目次
ブックマーク
応援する
いいね!
コメント
シェア
通報

第509話 魔除

これは斜陽街から扉一つ分向こうの世界の物語。

どこかの扉の向こうの世界の物語。


鎖師は扉を開いて、ゴブリン通りにやってきた。

比較的暗い通りだなと鎖師は思う。

街灯がぼんやりと暖かい明かりを投げかけているが、

一部しか照らせずに、照らせない闇は静かに暗いばかり。

鬼が住み着きやすい闇なのかなと鎖師は思う。

鎖師は鎖を持って、届け先へと向かう。


暗い通り。

遠くのほうでオモチャのピアノのふざけたような音が聞こえる。

そのあと、がしゃんと何かが壊れたような音が、やっぱり遠くで。

なんだろうかと鎖師は思う。

「ゴブリンだよ」

そっと話すその声は、鎖師のいる、小さな明かりの近くから。

車を店に改造した屋台だ。

ひげをちょぼちょぼ生やしたおじさんがいる。

「ゴブリン?」

「そう、ここの通りに住み着いている悪戯が好きな鬼だよ」

「あなたは?」

「アイスクリーム屋だよ。ゴブリンはアイスが苦手なんだ」

「アイスが苦手?」

「そう、ゴブリンは熱いものだ。加えて薬草も苦手さ」

「そういうものなのね」

鎖師は勝手に納得する。

「ひとつどうだい。薬草アイスでも」

「いえ、鎖を届けなくちゃいけないの。いずれ、また」

「そうかい、それは残念だ」

アイスクリーム屋は、無理は言わない。


「そういえば」

鎖師は話し出す。

「クビキリが出るという噂を聞きましたけど」

「ああ、クビキリか。

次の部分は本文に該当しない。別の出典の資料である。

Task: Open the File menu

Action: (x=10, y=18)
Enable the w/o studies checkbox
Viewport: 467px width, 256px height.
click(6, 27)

あれは鬼じゃない。魔だね」

「違うのですか?」

「ああ、クビキリは魔だ。魔には魔除が要る」

「まよけ、ですか」

「持っていないゴブリンがたまにクビキリにあっている」

「アイスクリームは?」

「どちらにも有効だよ」

鎖師は納得する。

多分、アイスクリームはクビキリにも有効だ。

薬草のそれが効き目があるに違いない。


遠くでオモチャのピアノがむちゃくちゃに鳴っている。

それが不意にがしゃんと途切れた。

「ゴブリンがやられたかもしれないな」

アイスクリーム屋がつぶやく。


鎖師は一礼して、ゴブリン通りを歩き出す。

この作品に、最初のコメントを書いてみませんか?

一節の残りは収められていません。